I think that Apatow’s movies for the most part have done a good job of making us laugh, while allowing us to address emotions or real life themes. Knocked Up dealt with how men and women deal with pregnancy and the changes a child can bring to your life. Superbad allowed us to explore friendship and whether or not it has the ability to last forever. Director Paul Feig is no stranger to tempering comedy with lessons, he’s directed episodes of The Office and Arrested Development, television shows which deal with life as a team member in a workplace and family dynamics, respectively. Talladega Nights only taught us about crepes (little thin pancakes), so obviously, not every movie Judd Apatow has directed or produced has featured some sort of life lesson, but on the whole one can say his movies have some sort of emotional heart to them.  

It’s important to note that Paul Feig does a good job of balancing the comedy and drama. At no point in Bridesmaids do things become “preachy” with the audience being beaten over the head with life lessons. Perhaps I’m personalizing the movie, most of my friends are married or getting married & I’m still single, but I think viewers should be aware that the movie won’t be full of knee-slappers only, there is a definite heart to the film and it pulses throughout. 

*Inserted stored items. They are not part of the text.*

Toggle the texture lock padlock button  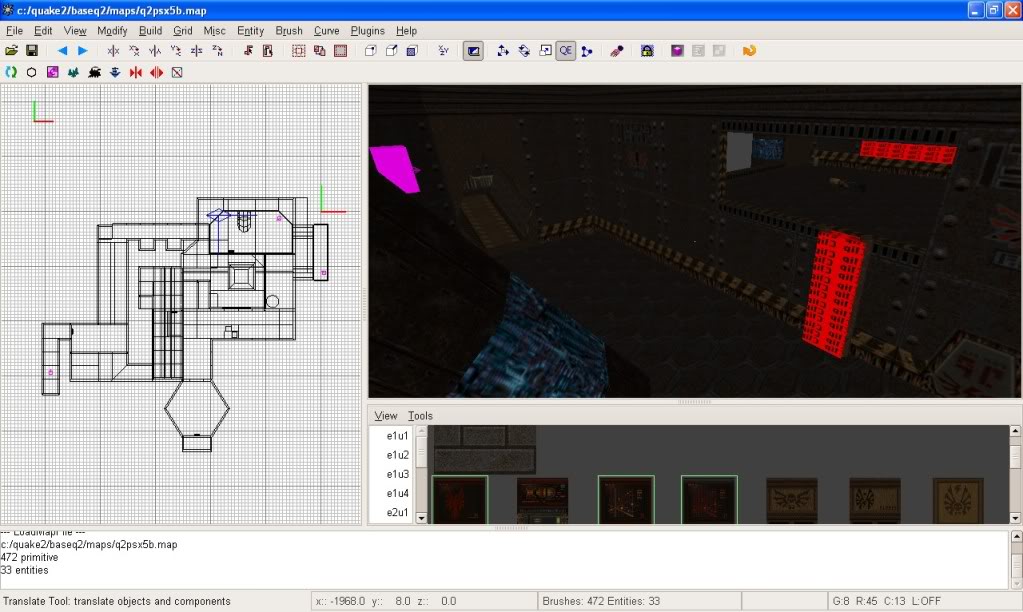[647, 50]
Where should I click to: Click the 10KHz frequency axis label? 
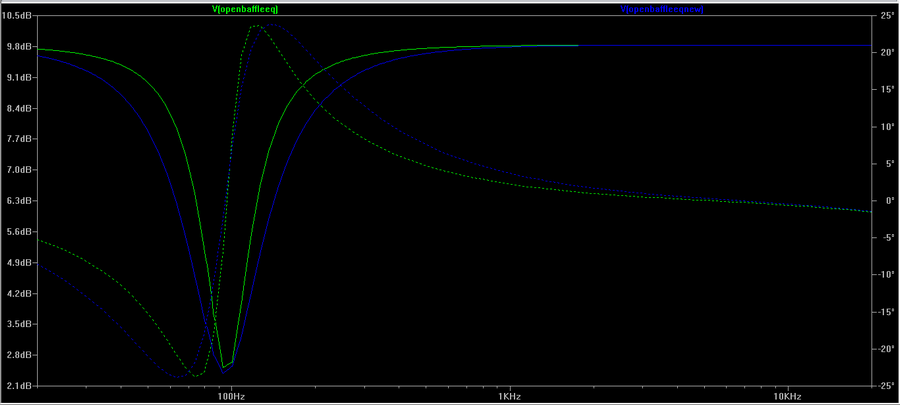789,396
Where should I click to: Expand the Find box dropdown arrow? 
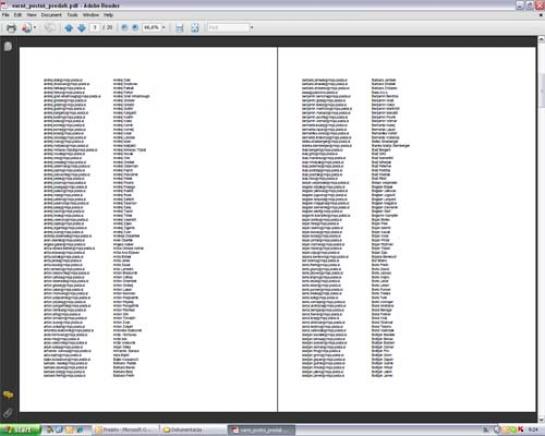pyautogui.click(x=252, y=27)
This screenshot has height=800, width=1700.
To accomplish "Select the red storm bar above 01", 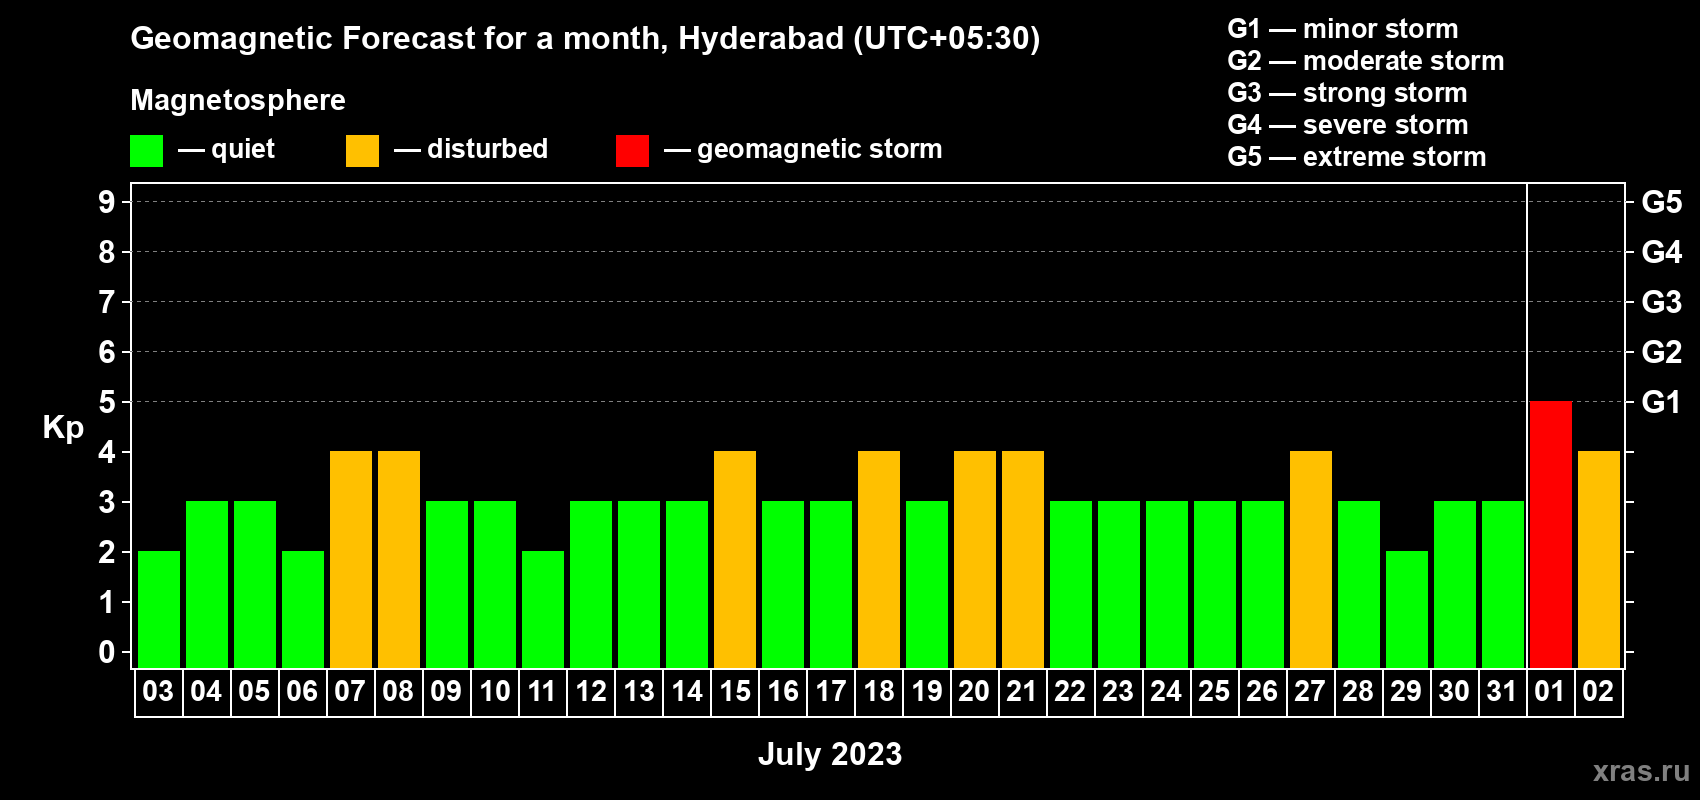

I’m not going to lie. After seeing how The Hangover: Part II was basically the same movie as the first, but set in Thailand, I wanted nothing more than for Bridesmaids to deliver big laughs like the original Hangover. I wanted to have found a summer comedy that I could recommend to my readers without hesitation or caveats. I’m not sure if Bridesmaids meets that criteria. Sure there are some big laughs, but I don’t know if I recommend it just for the laughs. I think it’s worth seeing because it’s funny and deals with issues most of us will face in our lives. If you go into the theater knowing you’ll laugh and you just might cry I think you’ll be happy you saw Bridesmaids, but if you go in expecting hearty laugh after hearty laugh you might leave a bit disappointed. As for the gender thing, I think guys will enjoy it. It’s funny. I’m sure some guys might not go for the more emotional stuff (its not bad at all) but I’m sure they made the special lady in their life suffer through something like The Expendables, so they owe it to her to take her to see Bridesmaids!

Rating: Good

Verdict: The most difficult review I’ve written. It delivers some big laughs, but its surprising “heart” tempers the comedy with relatable human emotions. If you keep this in mind I think you’ll really enjoy the film. 


Opinion Piece?: Anyone remotely interested in an opinion piece discussing why I’d recommend Bridesmaids over The Hangover: Part II? It won’t be too lengthy, but it might be fun.